PURPOSE: To describe the technique and review the indications and success of tectonic corneal lamellar grafting for the management of severe scleral melts after pterygium surgery. DESIGN: Retrospective, noncomparative, interventional case series. PARTICIPANTS: Twenty cases of severe scleral necrosis after pterygium surgery (1993-1999). INTERVENTION: Tectonic corneal lamellar grafting. Surgery involved (1) removal of all devitalized or infected scleral tissue surrounding the melt; (2) use of lamellar or full-thickness donor corneal tissue, fashioned to fit the scleral defect exactly or a 0.25-mm diameter larger; and (3) placement of a pedicled or free conjunctival flap over the corneal lamellar graft. MAIN OUTCOME MEASURES: Eradication of progressive scleral necrosis, preservation of globe integrity, eradication of infection, and preoperative and postoperative visual acuity.
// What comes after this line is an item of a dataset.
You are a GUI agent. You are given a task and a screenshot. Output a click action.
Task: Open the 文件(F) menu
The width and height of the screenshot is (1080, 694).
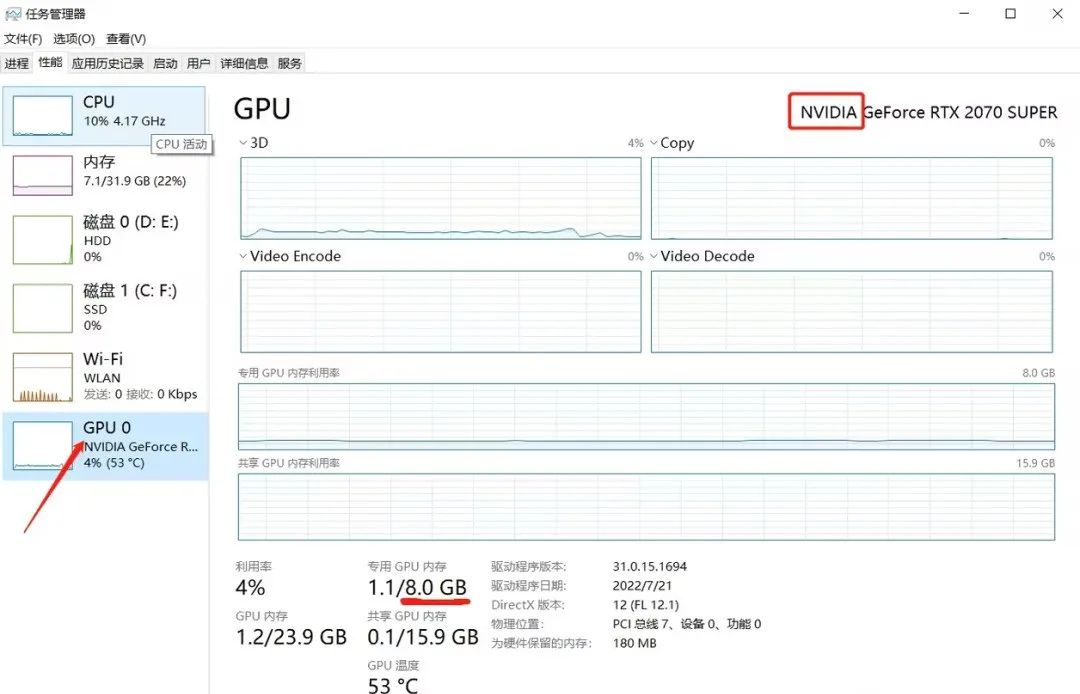tap(23, 39)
RESULTS: Sixteen (80%) of 20 cases developed severe scleral necrosis that required tectonic surgery after bare sclera pterygium excision with mitomycin C or beta-irradiation. Surgery was also therapeutic to eradicate progressive infection in 6 cases of infective scleritis that did not respond to maximal medical treatment. Scleral melting presented 1 month to 20 years after initial pterygium surgery in healthy, immune-competent adults. Therapeutic and tectonic success was achieved in 19 cases (95%); in 1 case, recurrence of fusarium fungal infection led to severe graft necrosis and intraocular spread. Among the cases of infectious scleritis, three eyes required repeat lamellar grafting to successfully eradicate infection. CONCLUSIONS: Tectonic and therapeutic lamellar keratoplasty, combined with aggressive antibiotic therapy, preserved globe integrity and eradicated infection in cases of severe scleral melting after pterygium surgery.[1]